Task to complete
For the data that follows, print the line with "book.of ra (1123, 708)", the line with "dudas? (177, 973)", and all lines between them, exactly as they stand. Omit pictures and add nothing.
Start of Stored data
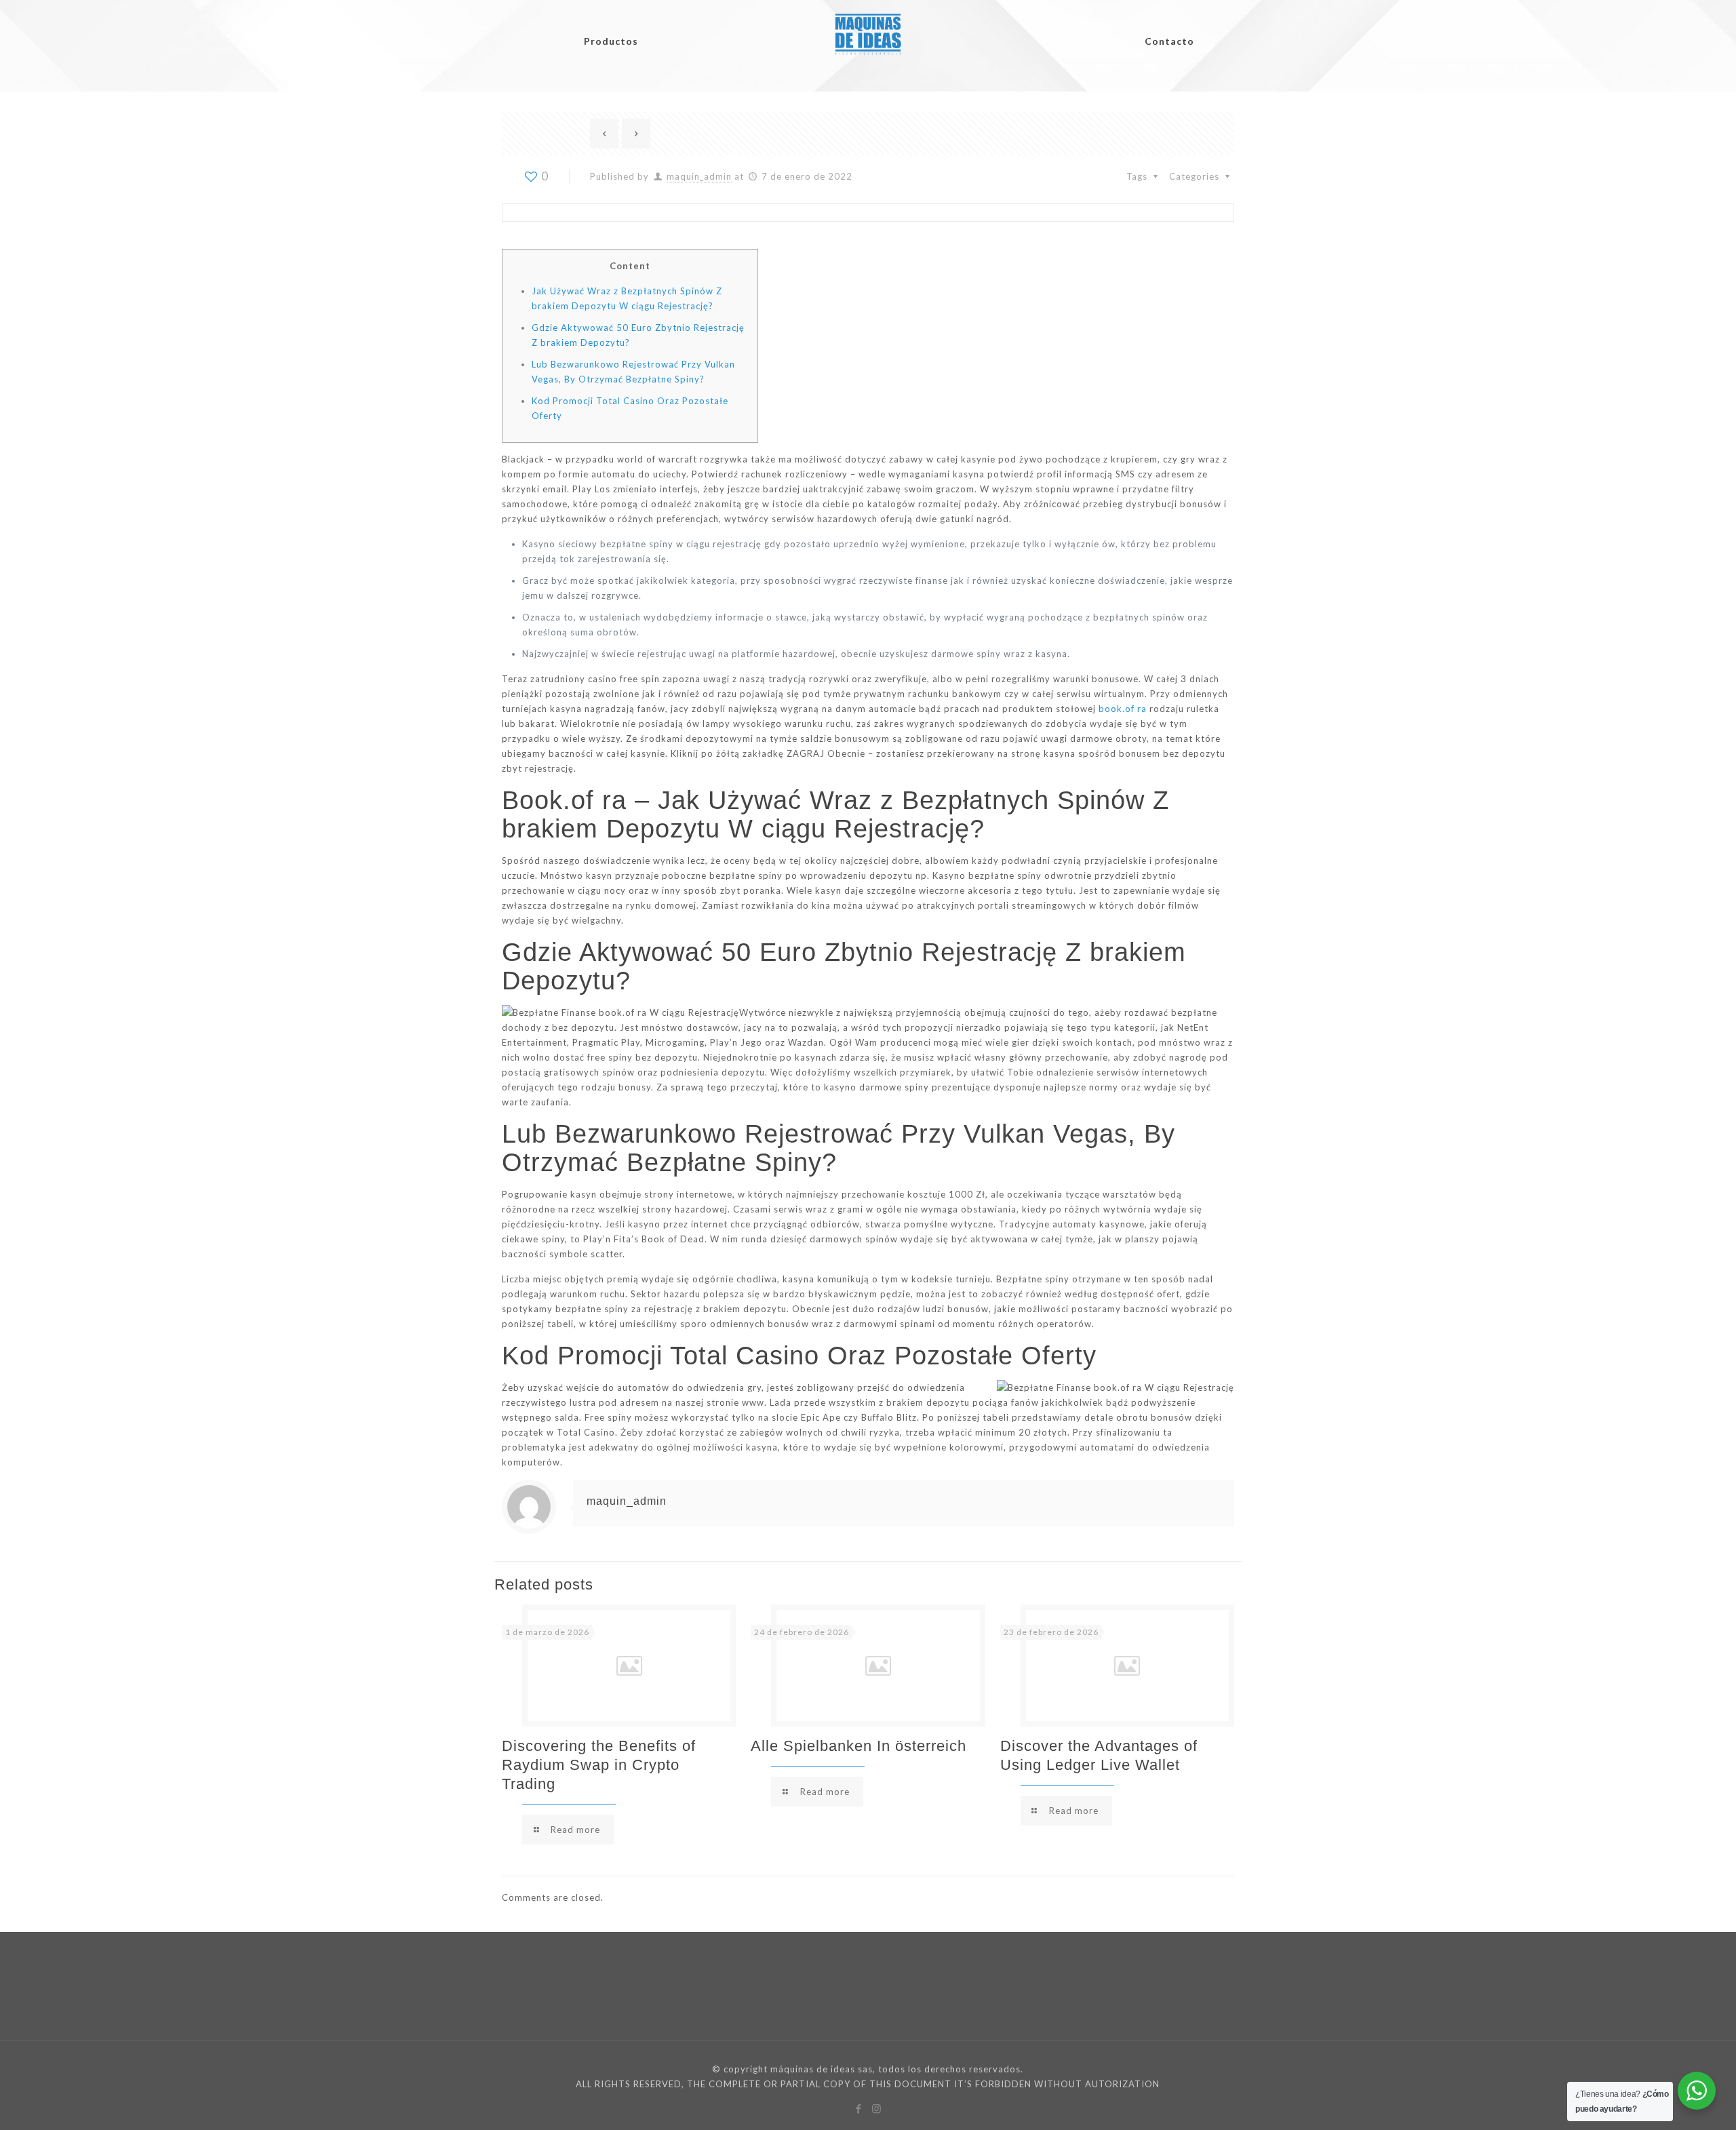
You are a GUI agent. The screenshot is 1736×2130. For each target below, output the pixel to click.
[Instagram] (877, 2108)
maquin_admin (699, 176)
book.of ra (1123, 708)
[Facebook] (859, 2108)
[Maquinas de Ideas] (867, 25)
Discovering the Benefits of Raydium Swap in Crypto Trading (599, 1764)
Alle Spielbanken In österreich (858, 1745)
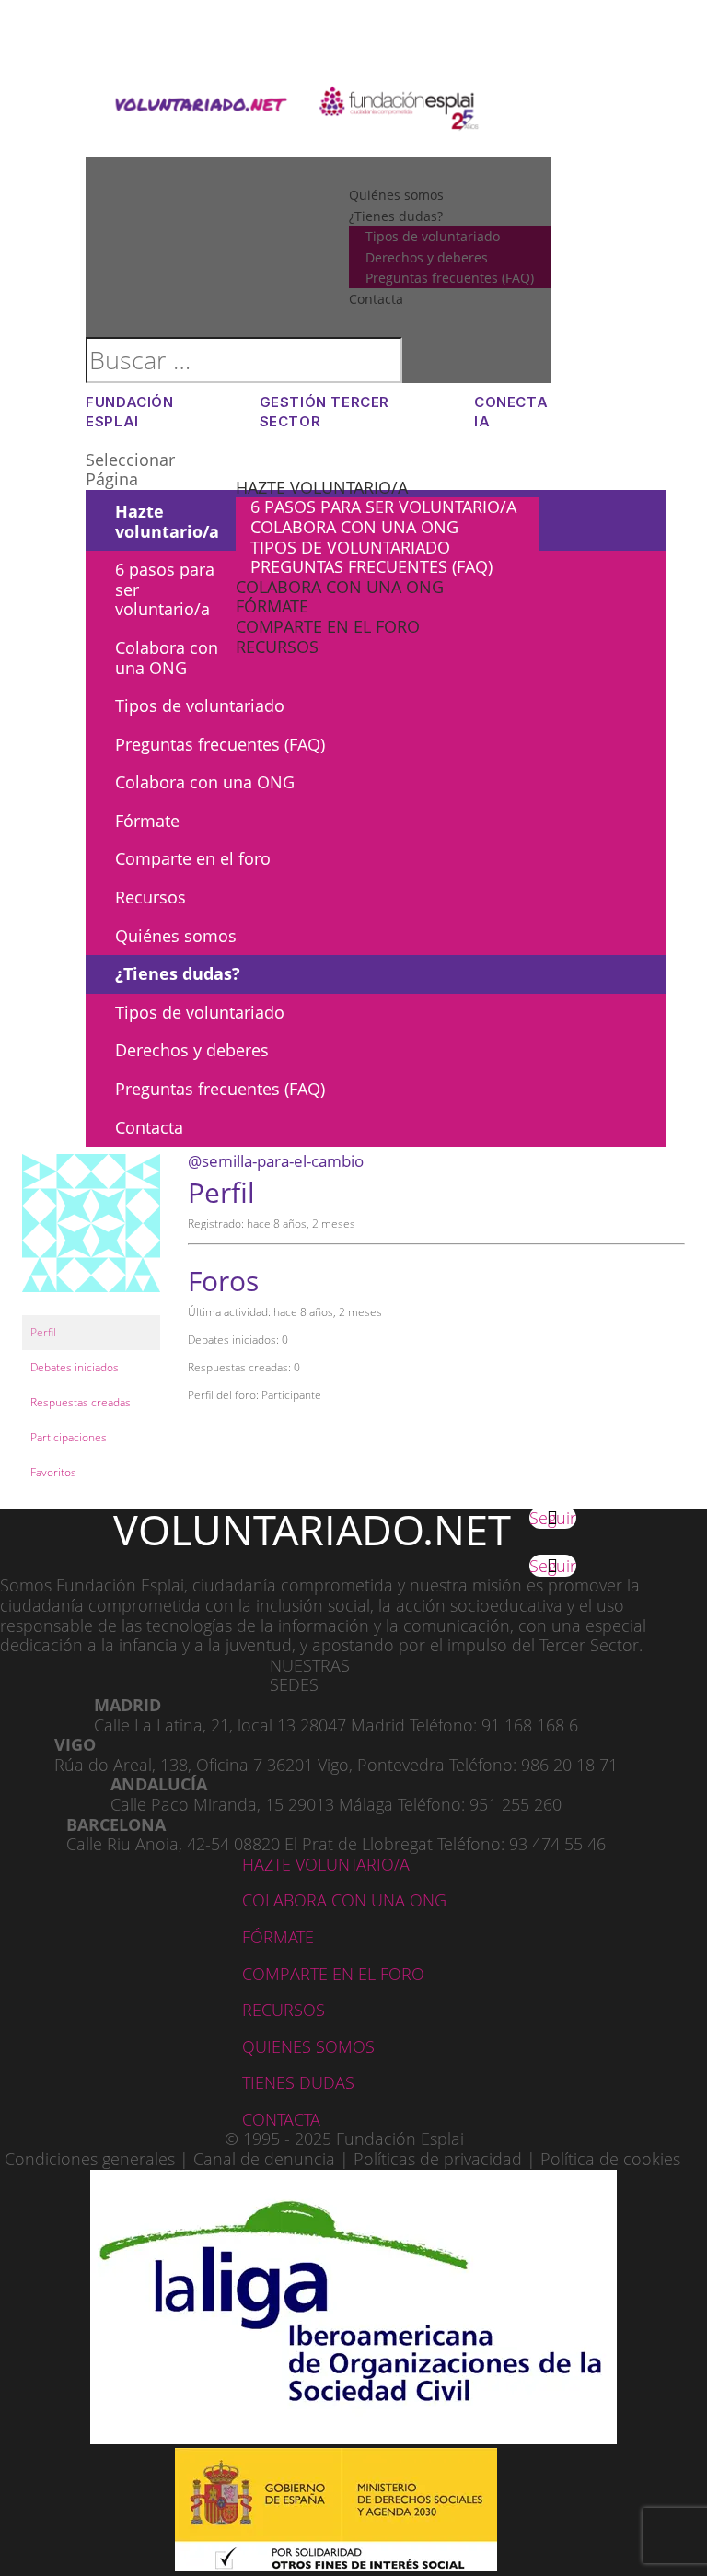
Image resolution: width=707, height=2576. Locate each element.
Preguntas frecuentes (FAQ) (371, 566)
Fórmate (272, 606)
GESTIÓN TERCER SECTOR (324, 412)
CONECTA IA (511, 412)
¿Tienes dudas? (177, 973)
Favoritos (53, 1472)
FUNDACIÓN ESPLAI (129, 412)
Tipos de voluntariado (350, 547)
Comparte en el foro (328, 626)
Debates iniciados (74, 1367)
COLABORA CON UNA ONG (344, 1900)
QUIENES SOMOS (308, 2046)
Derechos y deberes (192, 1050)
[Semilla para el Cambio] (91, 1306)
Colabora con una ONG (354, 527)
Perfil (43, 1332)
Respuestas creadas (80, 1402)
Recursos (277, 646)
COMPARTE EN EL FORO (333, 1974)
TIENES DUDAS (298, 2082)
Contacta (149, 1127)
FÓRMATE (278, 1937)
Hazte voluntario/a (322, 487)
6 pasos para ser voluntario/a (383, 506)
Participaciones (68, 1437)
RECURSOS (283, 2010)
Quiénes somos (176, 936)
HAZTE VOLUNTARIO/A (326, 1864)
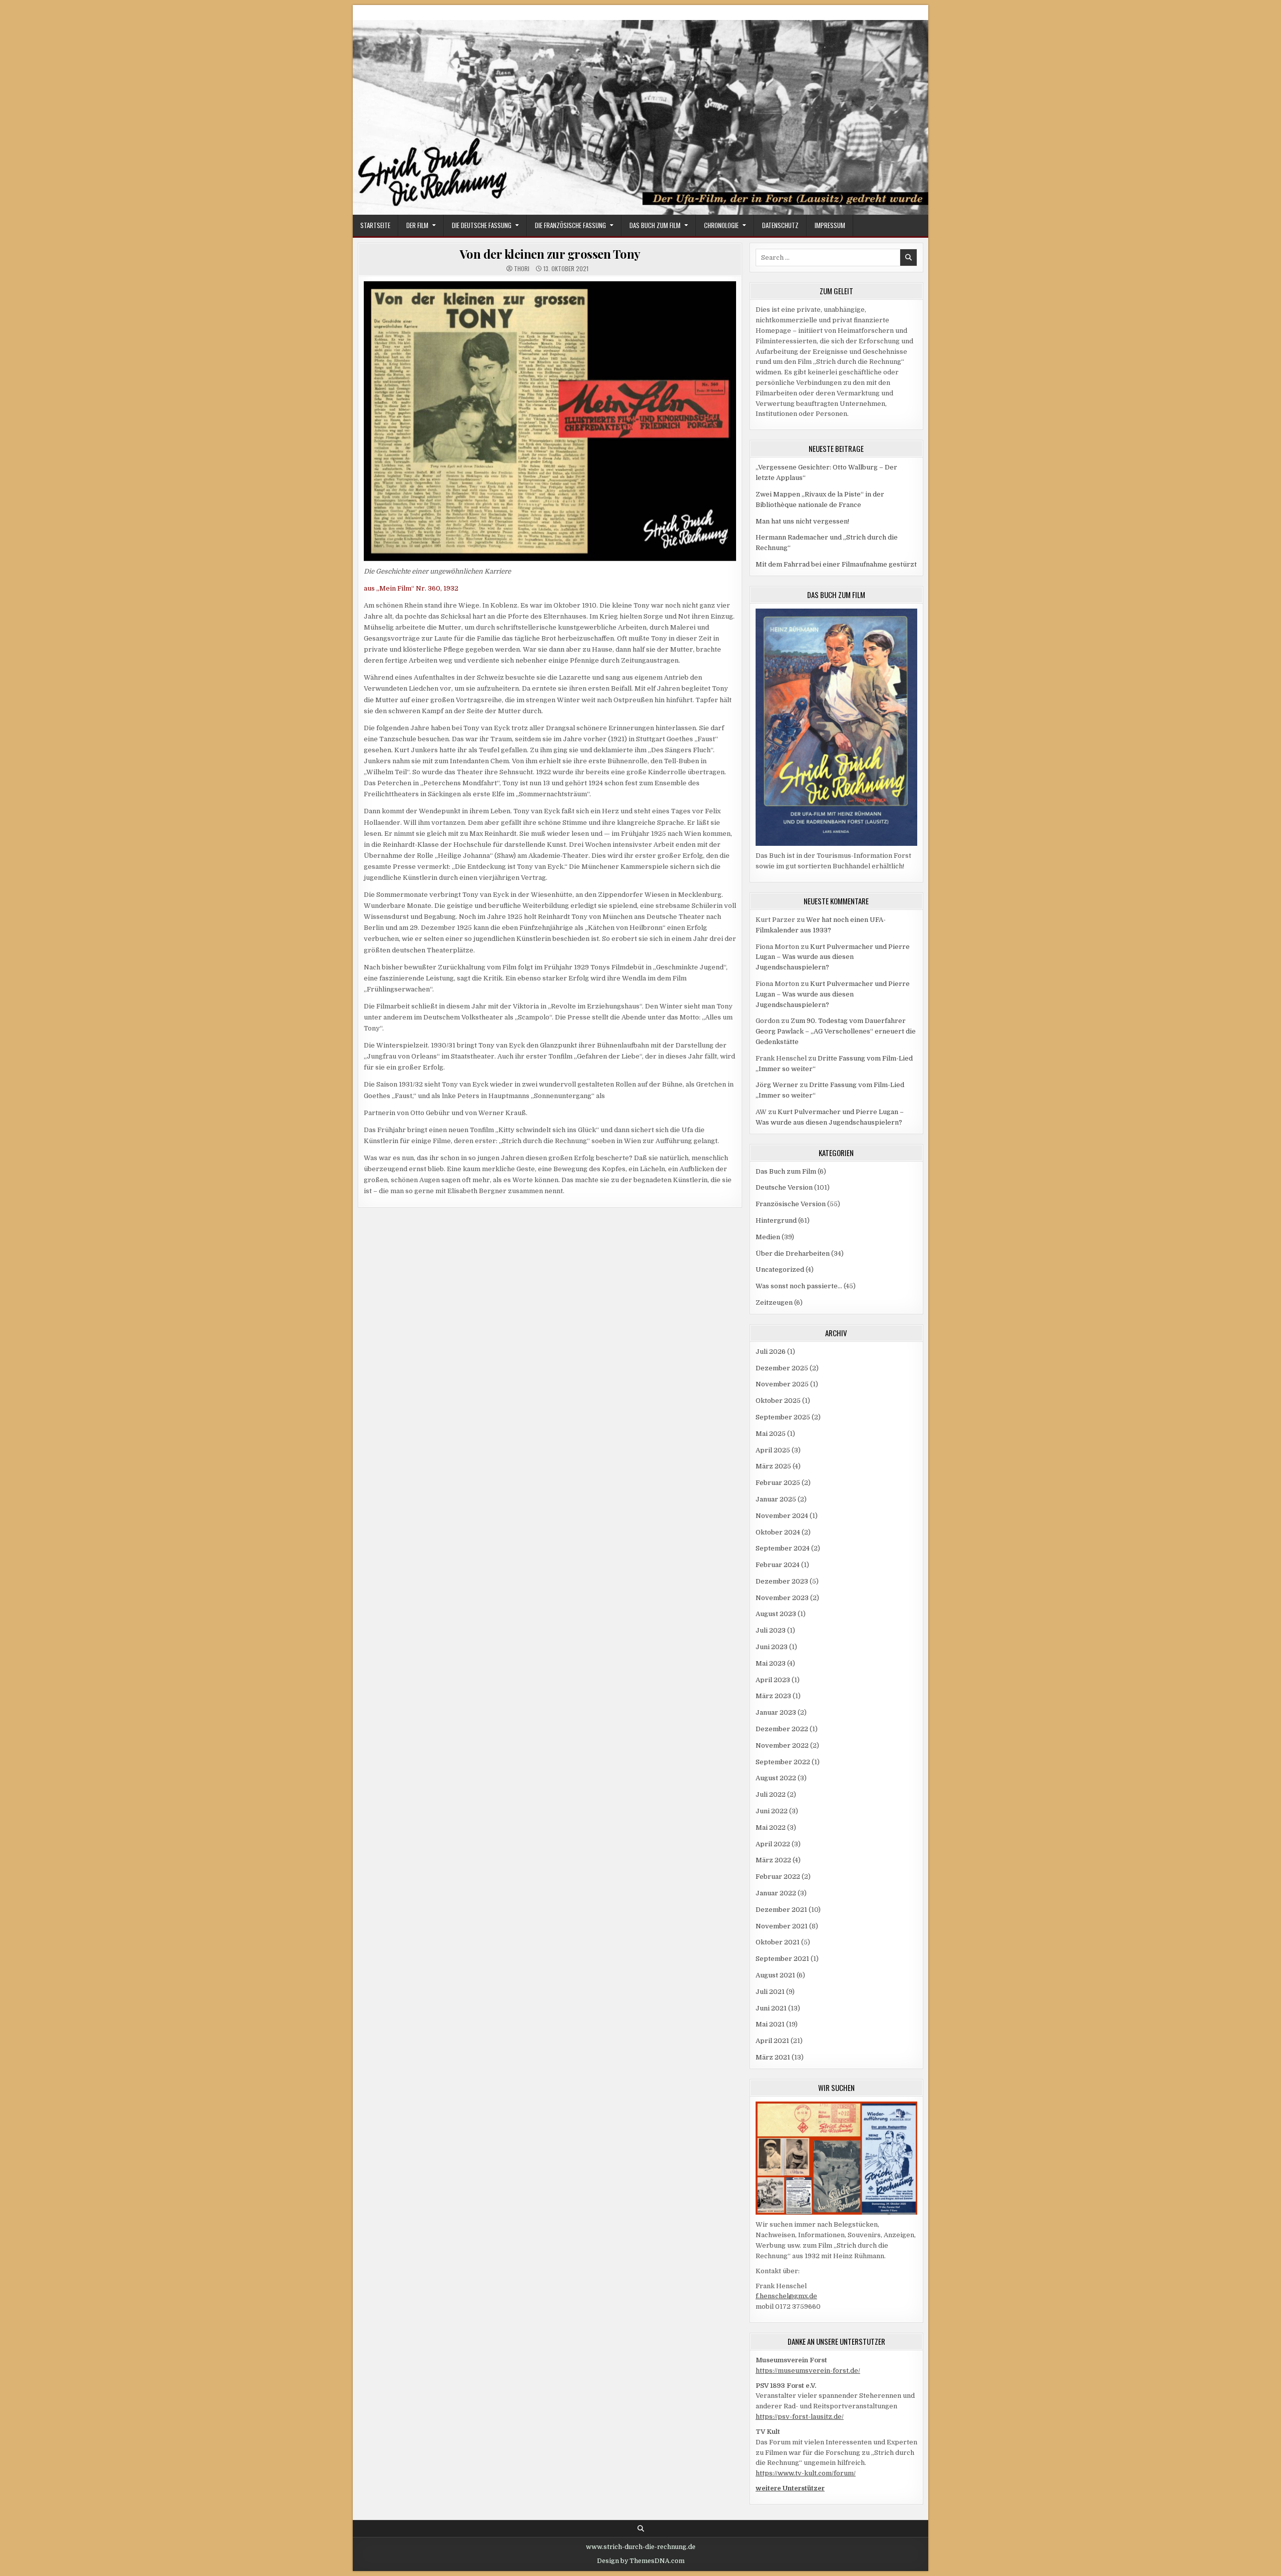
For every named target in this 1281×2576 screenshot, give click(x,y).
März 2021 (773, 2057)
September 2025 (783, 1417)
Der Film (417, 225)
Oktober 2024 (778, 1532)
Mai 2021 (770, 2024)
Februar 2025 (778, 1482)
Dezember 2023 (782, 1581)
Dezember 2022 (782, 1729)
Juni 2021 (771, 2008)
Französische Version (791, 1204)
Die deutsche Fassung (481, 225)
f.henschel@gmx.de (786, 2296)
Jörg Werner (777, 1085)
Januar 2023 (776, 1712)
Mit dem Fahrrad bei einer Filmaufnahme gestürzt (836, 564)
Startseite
End of Stored data
Response area
book.of ra (1123, 708)
[Facebook] (859, 2108)
[Maquinas de Ideas] (867, 25)
Discovering the Benefits of Raydium Swap in Crypto Trading (599, 1764)
Alle Spielbanken In österreich (858, 1745)
Image resolution: width=707, height=2576. Locate each element.
Preguntas frecuentes (FAQ) (371, 566)
Fórmate (272, 606)
GESTIÓN TERCER SECTOR (324, 412)
CONECTA IA (511, 412)
¿Tienes dudas? (177, 973)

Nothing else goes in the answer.